What is Random Sampling?
In this post, I'll explain what random sampling is and the different types of random sampling you might come across and an alternative to the random sampling that you may want to consider.
What is random sampling?
When carrying out a survey, it would be impractical to study a whole population. Sampling is a method that allows researchers to infer information about a population based on results from a subset of the population. It is important to ensure that the individuals selected are representative of the whole population.
There are several different sampling techniques available that can be grouped into two categories as probability sampling, and non-probability sampling. The difference between the two techniques is whether the sample is selected based on randomization or not.
In probability sampling, alternatively knows as random sampling, you start with a complete sample frame of all eligible individuals that have an equal chance to be part of the selected sample. The selection must occur in a 'random' way, meaning that they do not differ in any significant way from observations not sampled. It is typically assumed that statistical tests contain data that has been obtained through random sampling. For example, exit polls from voters that aim to predict the likely results of an election.

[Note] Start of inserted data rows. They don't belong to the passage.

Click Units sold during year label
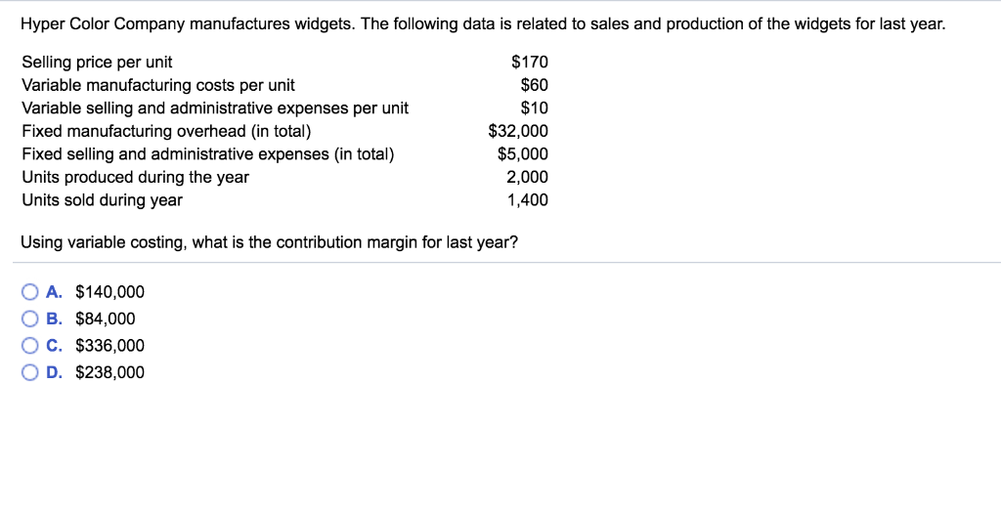(x=102, y=200)
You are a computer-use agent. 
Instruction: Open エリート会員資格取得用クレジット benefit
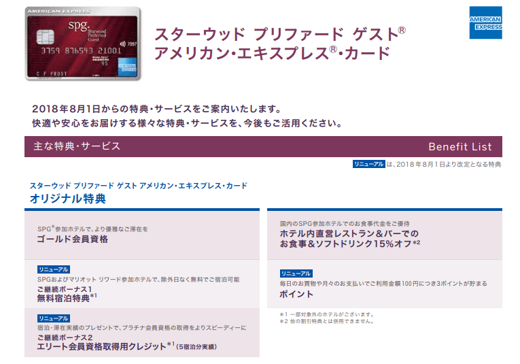pos(102,346)
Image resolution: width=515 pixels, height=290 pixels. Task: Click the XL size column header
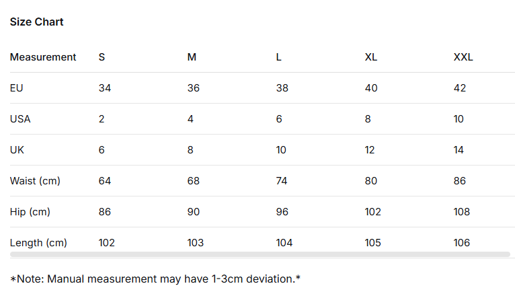coord(370,57)
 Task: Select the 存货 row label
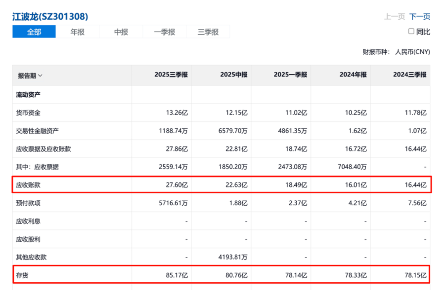point(22,275)
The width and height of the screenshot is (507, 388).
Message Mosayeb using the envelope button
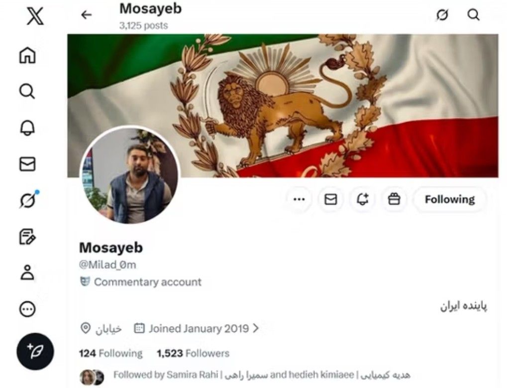(331, 199)
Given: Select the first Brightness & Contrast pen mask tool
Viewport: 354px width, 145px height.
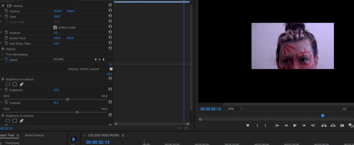Looking at the screenshot, I should point(21,84).
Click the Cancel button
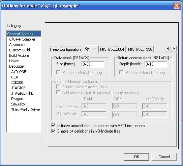This screenshot has width=183, height=166. pos(164,157)
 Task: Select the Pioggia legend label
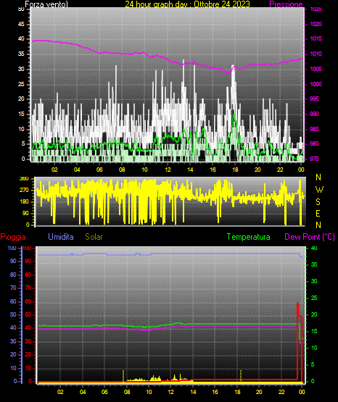[x=13, y=237]
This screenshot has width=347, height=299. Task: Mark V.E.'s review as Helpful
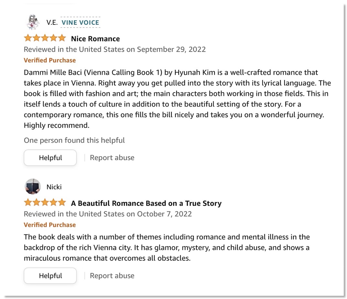[x=50, y=158]
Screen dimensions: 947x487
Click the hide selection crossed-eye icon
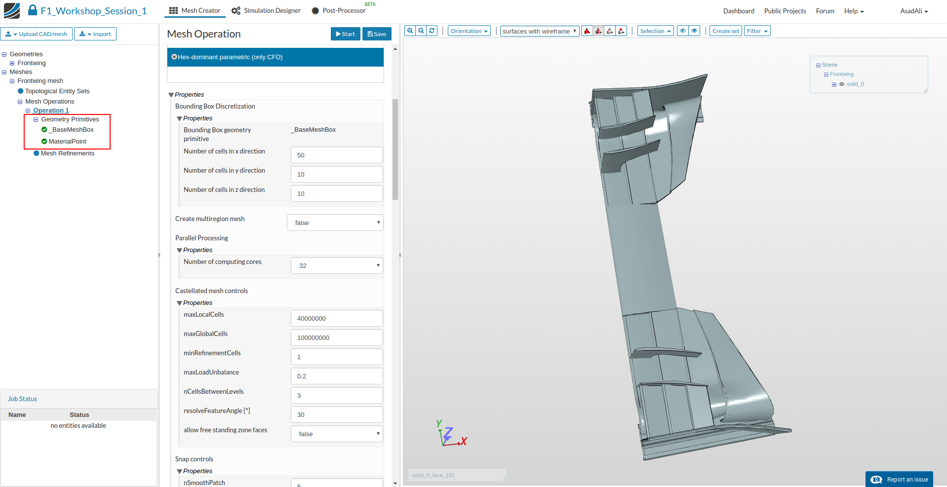point(683,31)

The following random sampling techniques will be discussed: simple random sampling, stratified sampling, cluster sampling, and multi-stage sampling. Non-random sampling techniques are often referred to as convenience sampling.
Simple random sampling
Simple random sampling is the most straightforward approach to getting a random sample. It involves picking the desired sample size and selecting observations from a population in such a way that each observation has an equal chance of selection until the desired sample size is achieved. For example, a random selection of 20 students from a class of 50 students gives a probability of selection being 1/50.

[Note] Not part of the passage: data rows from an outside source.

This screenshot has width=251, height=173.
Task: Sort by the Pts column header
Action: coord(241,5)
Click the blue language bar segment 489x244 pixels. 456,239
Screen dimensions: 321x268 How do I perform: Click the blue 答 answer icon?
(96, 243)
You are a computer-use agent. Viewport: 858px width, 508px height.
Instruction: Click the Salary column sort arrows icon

Stratified random sampling
This technique divides the elements of the population into key subgroups or strata. The elements are randomly selected from each of these strata. For example, males under 30, females under 30, males 30 or over, and females 30 or over. Say you want to achieve a sample size of 200, then you can pick samples of 50 from each stratum. The required sample size for each stratum will be designed either to match the known population proportions or to over-represent key subgroups of interest. We need to have prior information about the population to create subgroups. The main benefit of stratified sampling over simple random sampling is making sure that you have good sample sizes in key subgroups.

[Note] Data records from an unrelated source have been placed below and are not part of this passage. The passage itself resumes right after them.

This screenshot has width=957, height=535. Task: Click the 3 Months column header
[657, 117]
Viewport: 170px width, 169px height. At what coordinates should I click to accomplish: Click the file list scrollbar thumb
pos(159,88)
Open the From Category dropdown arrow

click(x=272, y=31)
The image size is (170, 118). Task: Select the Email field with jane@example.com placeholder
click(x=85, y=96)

Similar to stratified random sampling, cluster sampling divides the sample into a large number of subgroups. Then some of these subgroups are selected at random, and simple random samples are then collected within these subgroups. These subgroups are called clusters.
Typically, the purpose of cluster sampling is to reduce the costs of data collection. This is achieved by defining clusters according to the ease of access (e.g., a suburb may be a cluster if door-to-door sampling or a household may be a cluster if phone interviewing).
Multi-stage sampling is a combination of one or more of the techniques described above. The population is divided into multiple clusters and then these clusters are further divided and grouped into various subgroups (strata) based on similarity. One or more clusters can be randomly selected from each stratum. This process continues until the cluster cannot be divided any further
Alternatives to random sampling
Convenience sampling refers to approaches where considerations of simplicity rather than randomness determine which observations are selected in a sample. Here the samples are selected based on availability. When the availability of samples is rare, convenience samples are selected. This is used generally during the initial stages of a survey and is quick and easy to deliver results.